“Credete alle opere, perché sappiate e conosciate che il Padre è in me”

«Credete alle opere»
«Operĭbus credĭte»

Quinta Settimana di Quaresima – Venerdì – Gv 10,31-42

In quel tempo, i Giudei raccolsero delle pietre per lapidare Gesù. Gesù disse loro: «Vi ho fatto vedere molte opere buone da parte del Padre; per quale di esse volete lapidarmi?». Gli risposero i Giudei: «Non ti lapidiamo per un’opera buona, ma per una bestemmia: perché tu, che sei uomo, ti fai Dio». Disse loro Gesù: «Non è forse scritto nella vostra Legge: Io ho detto: voi siete dèi (Sal 82/81,6)? Ora, se essa ha chiamato dèi coloro ai quali fu rivolta la parola di Dio − e la Scrittura non può essere annullata −, a colui che il Padre ha consacrato e mandato nel mondo voi dite: “Tu bestemmi”, perché ho detto: “Sono Figlio di Dio”? Se non compio le opere del Padre mio, non credetemi; ma se le compio, anche se non credete a me, credete alle opere, perché sappiate e conosciate che il Padre è in me, e io nel Padre». Allora cercarono nuovamente di catturarlo, ma egli sfuggì dalle loro mani. Ritornò quindi nuovamente al di là del Giordano, nel luogo dove prima Giovanni battezzava, e qui rimase. Molti andarono da lui e dicevano: «Giovanni non ha compiuto nessun segno, ma tutto quello che Giovanni ha detto di costui era vero». E in quel luogo molti credettero in lui.

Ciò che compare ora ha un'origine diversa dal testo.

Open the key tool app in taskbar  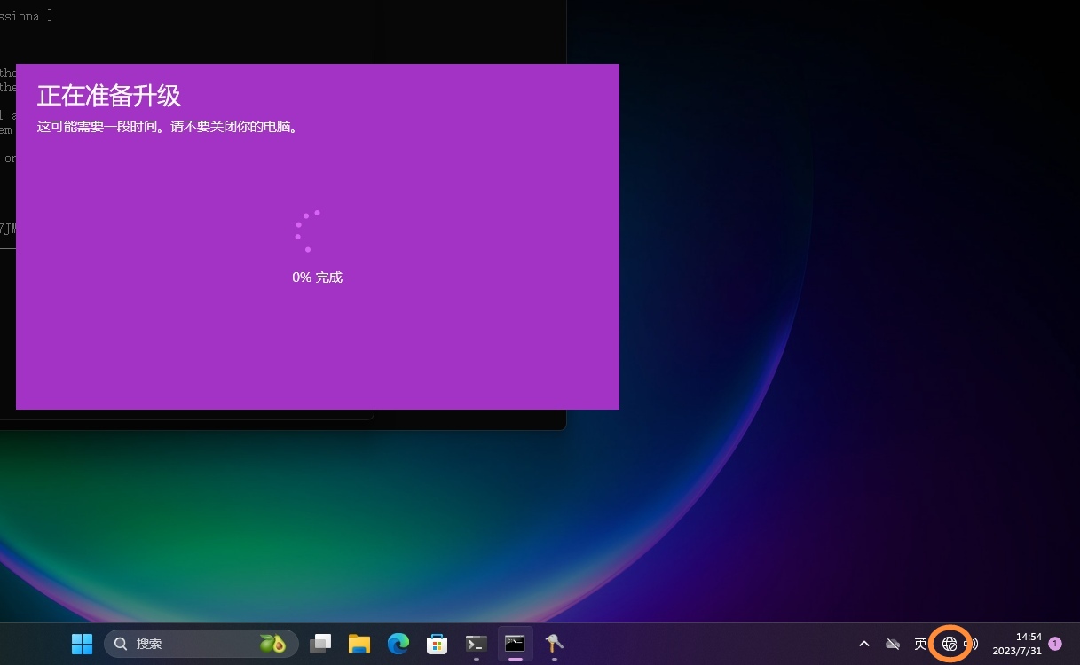pyautogui.click(x=554, y=644)
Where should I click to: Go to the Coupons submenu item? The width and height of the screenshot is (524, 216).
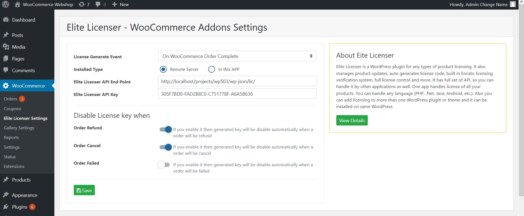pyautogui.click(x=12, y=109)
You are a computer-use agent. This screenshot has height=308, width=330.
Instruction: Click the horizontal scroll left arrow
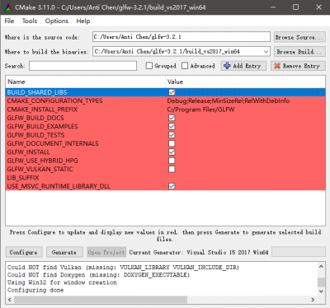(10, 300)
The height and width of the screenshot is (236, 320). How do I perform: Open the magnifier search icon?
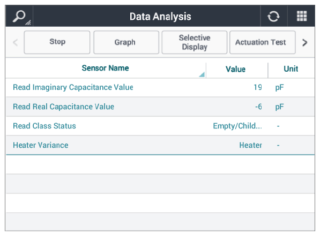coord(19,16)
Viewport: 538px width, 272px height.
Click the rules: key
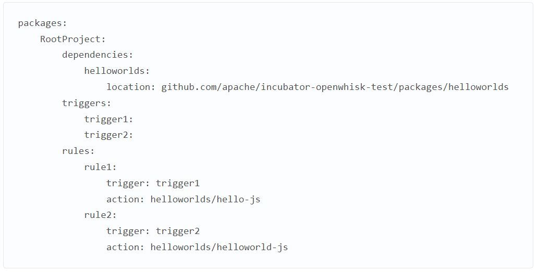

Il commento di Massimiliano Zupi

Le opere di cui parla Gesù sono quelle del Padre, ovvero di Dio. Quali sono precisamente? Sono i segni compiuti nel corso del Quarto Vangelo. Il primo è stato quello dell’acqua trasformata in vino (Gv 2,9): Gesù porta la gioia, propria di chi si sente amato. Il secondo è quello della guarigione del figlio del funzionario del re, malato a morte (Gv 4,53): Gesù diffonde energie vitali, voglia di vivere. Il terzo è il ristabilimento del paralitico presso la porta delle Pecore (Gv 5,9): Gesù dona la capacità di reggersi sulle proprie gambe e di camminare, di essere sé stessi e di fare opere belle. Il quarto è la moltiplicazione dei pani (Gv 6,12-13): Gesù sazia la fame che siamo, è la sorgente d’acqua che ci disseta, capace di far sgorgare da noi stessi un’acqua zampillante (Gv 4,14; 6,35; 7,37- 38). Il quinto è Gesù che cammina sul mare in tempesta (Gv 6,19): egli domina i venti contrari che vorrebbero arrestarci, le forze oscure che tentano di schiavizzarci ed affondarci. Il sesto (l’ultimo fino al capitolo decimo del Vangelo di oggi: nel capitolo undicesimo, poi, sarà narrato il settimo ed ultimo segno, la resurrezione di Lazzaro) è la guarigione del cieco nato (Gv 9,7): Gesù è il sole che sorgendo infonde coraggio e fiducia, è la luce che rischiara lo sguardo e fa vedere il mondo, gli altri e sé stessi con gli occhi di Dio.

Se queste sono le opere che Gesù compie, non c’è da stupirsi che si dica che molti lo seguissero. Ora, però, queste opere possiamo compierle anche noi, nella misura in cui
diventiamo ciò che egli è: figli di Dio. Il divenire, certo, a differenza dell’essere, comporta un cammino di approssimazione, un progresso, con cadute e passi indietro. Ma appunto deve potersi riscontrare una crescita: se pure non c’è pienezza di conformità, tuttavia devono esserci dei segni di somiglianza. Tracce, imperfette ma evidenti, di gioia, di energia, di fertilità, di forza contro il male, di acqua sorgiva, di luce. Se questi segnali chiari non ci sono in noi, è perché c’è ancora qualche ricchezza che ci impedisce di andare (Mc 10,22), qualche idolo che ci paralizza: occorre chiedere allora intelligenza per riconoscerli e libertà per combatterli. Perché noi tutti siamo chiamati a diventare santi, come lui è santo (Lv 19,2; 1 Pt 1,16).